Ack. I think the best way is to signal a `warning()`, and then simply
exit the helper function leaving the ".promisor" file empty.

> > +	dest_pack = parse_pack_index(repo, dest_oid.hash, dest_idx_name);
> 
> As you earlier mentioned, this use of parse_pack_index() is
> perfectly fine.  The call chains that reach here are both from
> cmd_repack() that calls either repack_promisor_objects() or
> pack_geometry_repack_promisors(), and both ran "pack-objects" to
> create a new pack and called finish_repacking_promisor_objects(),
> which in turn calls us, so the dest_hex/packtmp we are dealing with
> point newly created packfile that is about to become but not yet
> completed as a part of this repository.  We know we created it, and
> we know "pack-objects" did not fail, so parse_pack_index() being
> loose in validation does not pose a practical problem.

Exactly. I couldn't quite explain it as good as you right now. :)

> This still needs to prepare for parse_pack_index() to return NULL,
> though.

Ack.

> In the above two cases, we should make sure that dest_idx_name gets
> freed before we return control to the caller (possibly signaling an
> error by returning -1, but the current caller is not expecting to
> hear a failure from us and that may be OK).

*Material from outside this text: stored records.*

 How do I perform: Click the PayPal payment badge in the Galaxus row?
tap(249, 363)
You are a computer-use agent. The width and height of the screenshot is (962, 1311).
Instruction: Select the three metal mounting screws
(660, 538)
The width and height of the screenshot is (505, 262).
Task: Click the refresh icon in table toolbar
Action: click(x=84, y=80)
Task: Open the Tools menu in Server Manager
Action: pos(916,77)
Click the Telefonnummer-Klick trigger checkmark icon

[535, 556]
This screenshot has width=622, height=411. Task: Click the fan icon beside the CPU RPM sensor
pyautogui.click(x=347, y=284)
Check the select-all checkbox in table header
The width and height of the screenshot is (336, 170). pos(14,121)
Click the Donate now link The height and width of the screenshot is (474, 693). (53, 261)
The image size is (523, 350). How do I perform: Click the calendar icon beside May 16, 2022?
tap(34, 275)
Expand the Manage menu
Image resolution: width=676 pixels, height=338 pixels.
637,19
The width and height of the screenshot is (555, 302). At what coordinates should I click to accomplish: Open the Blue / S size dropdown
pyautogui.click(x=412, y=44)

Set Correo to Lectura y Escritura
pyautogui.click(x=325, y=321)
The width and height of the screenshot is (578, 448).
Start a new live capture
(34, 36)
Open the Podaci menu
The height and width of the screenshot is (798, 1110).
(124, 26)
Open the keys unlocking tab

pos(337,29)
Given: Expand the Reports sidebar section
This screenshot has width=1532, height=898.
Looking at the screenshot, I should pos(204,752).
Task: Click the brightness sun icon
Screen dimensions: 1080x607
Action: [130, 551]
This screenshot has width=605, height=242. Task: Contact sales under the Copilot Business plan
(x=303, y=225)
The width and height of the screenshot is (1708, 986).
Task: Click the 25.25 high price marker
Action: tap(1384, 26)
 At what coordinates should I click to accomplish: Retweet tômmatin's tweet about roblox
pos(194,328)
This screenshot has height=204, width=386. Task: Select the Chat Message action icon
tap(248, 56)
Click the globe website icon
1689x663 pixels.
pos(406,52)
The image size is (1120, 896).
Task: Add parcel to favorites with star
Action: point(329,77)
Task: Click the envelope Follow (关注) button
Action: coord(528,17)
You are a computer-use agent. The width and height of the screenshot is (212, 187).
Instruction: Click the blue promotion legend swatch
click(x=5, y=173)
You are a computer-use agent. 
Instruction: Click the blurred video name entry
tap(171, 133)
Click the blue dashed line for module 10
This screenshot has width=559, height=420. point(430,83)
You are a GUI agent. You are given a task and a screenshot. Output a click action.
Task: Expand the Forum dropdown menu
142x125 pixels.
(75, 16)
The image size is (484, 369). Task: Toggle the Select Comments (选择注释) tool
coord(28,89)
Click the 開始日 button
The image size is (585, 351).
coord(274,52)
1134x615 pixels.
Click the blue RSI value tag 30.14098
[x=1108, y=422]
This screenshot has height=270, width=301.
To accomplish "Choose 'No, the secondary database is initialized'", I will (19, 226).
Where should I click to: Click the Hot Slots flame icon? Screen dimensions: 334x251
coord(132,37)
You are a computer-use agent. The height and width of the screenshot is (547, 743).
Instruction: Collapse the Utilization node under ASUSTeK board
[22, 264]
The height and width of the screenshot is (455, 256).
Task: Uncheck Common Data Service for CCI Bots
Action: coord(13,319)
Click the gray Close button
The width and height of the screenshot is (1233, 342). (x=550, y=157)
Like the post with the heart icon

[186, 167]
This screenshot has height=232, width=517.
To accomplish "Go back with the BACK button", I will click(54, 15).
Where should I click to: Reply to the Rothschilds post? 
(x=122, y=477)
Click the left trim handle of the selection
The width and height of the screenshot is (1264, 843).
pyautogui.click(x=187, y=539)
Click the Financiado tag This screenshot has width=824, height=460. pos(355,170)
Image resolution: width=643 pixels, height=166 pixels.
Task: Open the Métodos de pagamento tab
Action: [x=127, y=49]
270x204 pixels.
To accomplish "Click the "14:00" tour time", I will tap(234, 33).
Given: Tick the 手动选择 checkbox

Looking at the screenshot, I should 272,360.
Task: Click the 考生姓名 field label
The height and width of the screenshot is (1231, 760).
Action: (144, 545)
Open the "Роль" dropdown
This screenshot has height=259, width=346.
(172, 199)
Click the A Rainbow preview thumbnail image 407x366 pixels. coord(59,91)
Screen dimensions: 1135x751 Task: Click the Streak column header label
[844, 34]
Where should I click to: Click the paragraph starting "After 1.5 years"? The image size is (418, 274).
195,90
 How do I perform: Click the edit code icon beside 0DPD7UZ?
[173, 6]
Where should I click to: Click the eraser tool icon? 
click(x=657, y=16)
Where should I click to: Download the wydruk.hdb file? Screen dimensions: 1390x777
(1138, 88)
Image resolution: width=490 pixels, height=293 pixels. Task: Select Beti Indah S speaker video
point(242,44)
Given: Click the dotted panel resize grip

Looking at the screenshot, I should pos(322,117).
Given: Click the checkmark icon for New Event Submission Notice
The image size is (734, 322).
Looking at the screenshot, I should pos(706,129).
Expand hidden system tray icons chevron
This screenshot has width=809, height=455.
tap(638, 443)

Again, I think this should be treated the same as when `dest_hex` is
garbage.

> > +	/* Open the .promisor dest file, and fill dest_content with its content */
> > +	dest_promisor_name = mkpathdup("%s-%s.promisor", packtmp, dest_hex);
> > +	dest = xfopen(dest_promisor_name, "r+");
> > +	while (strbuf_getline(&line, dest) != EOF)
> > +		strset_add(&dest_content, line.buf);
> > +
> > +	repo_for_each_pack(repo, p) {
> > +		FILE *source;
> > +		struct stat source_stat;
> > +
> > +		if (!p->pack_promisor)
> > +			continue;
> > +
> > +		if (not_repacked_basenames &&
> > +			strset_contains(not_repacked_basenames, pack_basename(p)))
> > +			continue;
> > +
> > +		strbuf_reset(&source_promisor_name);
> > +		strbuf_addstr(&source_promisor_name, p->pack_name);
> > +		strbuf_strip_suffix(&source_promisor_name, ".pack");
> > +		strbuf_addstr(&source_promisor_name, ".promisor");
> > +
> > +		if (stat(source_promisor_name.buf, &source_stat))
> > +			die(_("File not found: %s"), source_promisor_name.buf);
> > +
> > +		source = xfopen(source_promisor_name.buf, "r");
> > +
> > +		while (strbuf_getline(&line, source) != EOF) {
> > +			struct string_list line_sections = STRING_LIST_INIT_DUP;
> > +			struct object_id oid;
> > +
> > +			/* Split line into <oid>, <ref> and <time> (if <time> exists) */
> > +			string_list_split(&line_sections, line.buf, " ", 3);
> 
> The strbuf's contents line.buf[] is read/write, so we could use
> line_sections that is initialized with NODUP and call
> split_in_place() to avoid unnecessary small allocations and
> deallocations, no?

I don't think so, because we still need the complete `line` when we
append the <time> to it (if we do so), and when we print it to the
`dest` file. This means that we can't use `split_in_place()` and
initialize it with `NODUP`, because then we would have the complete
`line`.

> More importantly, we say "split into up to 3 pieces".  What happens
> if this is totally malformed and there is only one word?  Should we
> still trust this line and try to carry it forward?  I doubt it.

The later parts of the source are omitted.